Brief:
Each line below from the one containing "Task: Click the GK position value" through the one containing "The height and" is to be given again exactly, and no line outside that span.

Records for the exercise:
==========

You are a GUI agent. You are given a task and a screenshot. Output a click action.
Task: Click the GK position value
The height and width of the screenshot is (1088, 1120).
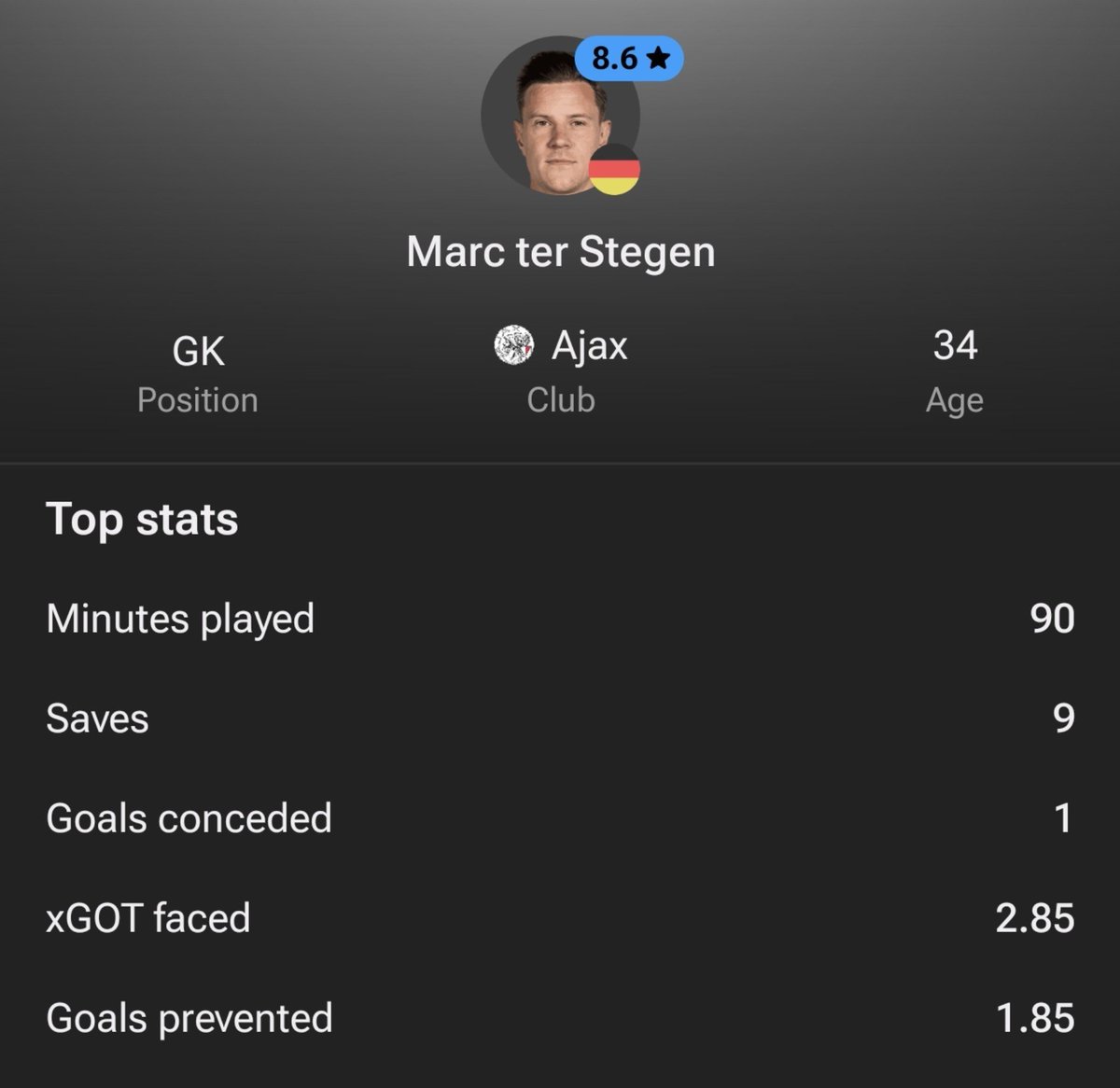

==========

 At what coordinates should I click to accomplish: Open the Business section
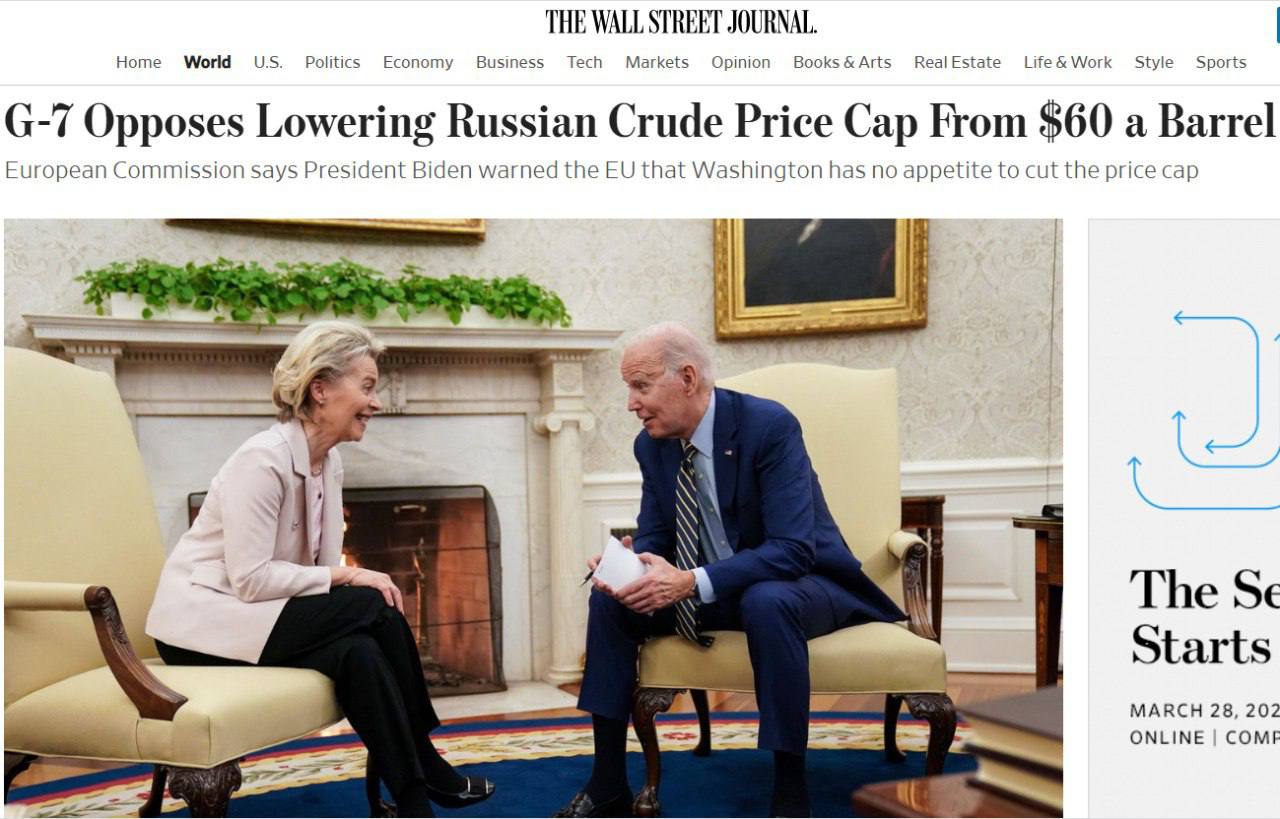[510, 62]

==========

Response for this exercise:
Task: Click the GK position value
The height and width of the screenshot is (1088, 1120).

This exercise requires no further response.